TEXTO PROPORCIONADO:
Héctor Alejandro Quintanar
18/04/2025 - 12:05 am
Vargas Llosa, el último cruzado letrado de la derecha
¿Qué es, entonces, lo condenable de la postura política de Mario Vargas Llosa? Y, sobre todo, ¿hay fundamentos para alinearlo como defensor de las peores causas de la humanidad? La respuesta, tristemente, es un sí.
Como ya se ha expuesto en estos días por múltiples voces, nadie puede dudar de la calidad literaria del Premio Nobel peruano Mario Vargas Llosa. Su pluma brillante y los retablos fascinantes que construyó con ella ameritaron un abrumador laudo universal que, con toda razón, permanecerá eternamente, sea por el histórico visor que abrieron, como el caso de la novela La fiesta del chivo; o por el relato íntimo y fascinante que expusieron, como la novela Elogio a la madrastra, donde hasta los signos de puntuación son un recurso literario sublime para enunciar una intrigante historia que, a través de pinturas magistrales, relata una intrigante y extraña relación triádica.
Con estas líneas se subraya, pues, una obviedad, y esa es que el notorio legado literario de Vargas Llosa nunca ha estado a discusión. La pregunta que hay que hacer es otra, y tiene que ver con su legado político, terreno donde ejerció un rol clave toda su vida, maximizado en los últimos cuarenta años, lapso en que incluso fue candidato presidencial en Perú. Y ahí, su actuar no fue “polémico”, como se ha querido suavizar, sino, en muchos aspectos, abiertamente reprobable.
Y aquí retomo una idea que, con lucidez, expuso el periodista José Steinsleger en 2009, cuando añoró que existiera un estudio sobre aquellos escritores en la historia que han tenido una obra perdurable y que, sin embargo, se han aliado a las peores causas de la humanidad. Que sea una cuestión recurrente no hace sencillo al tema. Y así, recordamos: el Premio Nobel de Literatura noruego Knut Hamsun fue un nazi. El español Camilo José Cela fue un franquista. Louise Celine fue antijudío. Ni hablar de la cauda de notables poetas italianos, como Gabrielle D’Annunzio, que con su obra insuflaron al fascismo. O el consabido caso de filósofo Martin Heidegger, promotor entusiasta del nazismo alemán.

TAREAS DEL EJERCICIO:
(a) Copia del texto sobre Vargas Llosa el tramo comprendido entre "Como ya se ha" y "extraña relación triádica.", ambos incluidos.
(b) Traduce al inglés esta oración del texto sobre Vargas Llosa: "Con estas líneas se subraya, pues, una obviedad, y esa es que el notorio legado literario de Vargas Llosa nunca ha estado a discusión."

INFORMACIÓN REGISTRADA:
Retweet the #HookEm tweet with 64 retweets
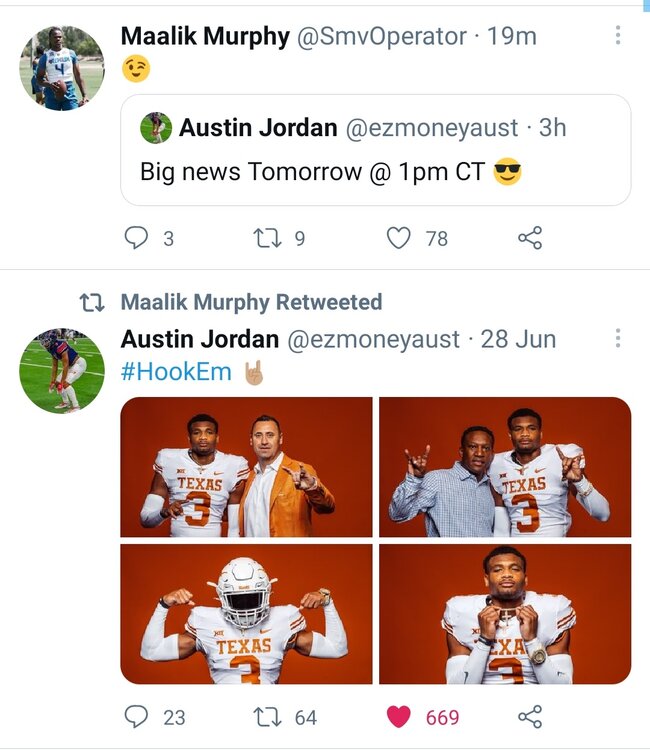point(267,717)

LAS RESPUESTAS:
(a)
Como ya se ha expuesto en estos días por múltiples voces, nadie puede dudar de la calidad literaria del Premio Nobel peruano Mario Vargas Llosa. Su pluma brillante y los retablos fascinantes que construyó con ella ameritaron un abrumador laudo universal que, con toda razón, permanecerá eternamente, sea por el histórico visor que abrieron, como el caso de la novela La fiesta del chivo; o por el relato íntimo y fascinante que expusieron, como la novela Elogio a la madrastra, donde hasta los signos de puntuación son un recurso literario sublime para enunciar una intrigante historia que, a través de pinturas magistrales, relata una intrigante y extraña relación triádica.

(b) These lines, then, underscore something obvious, namely that Vargas Llosa's notable literary legacy has never been in question.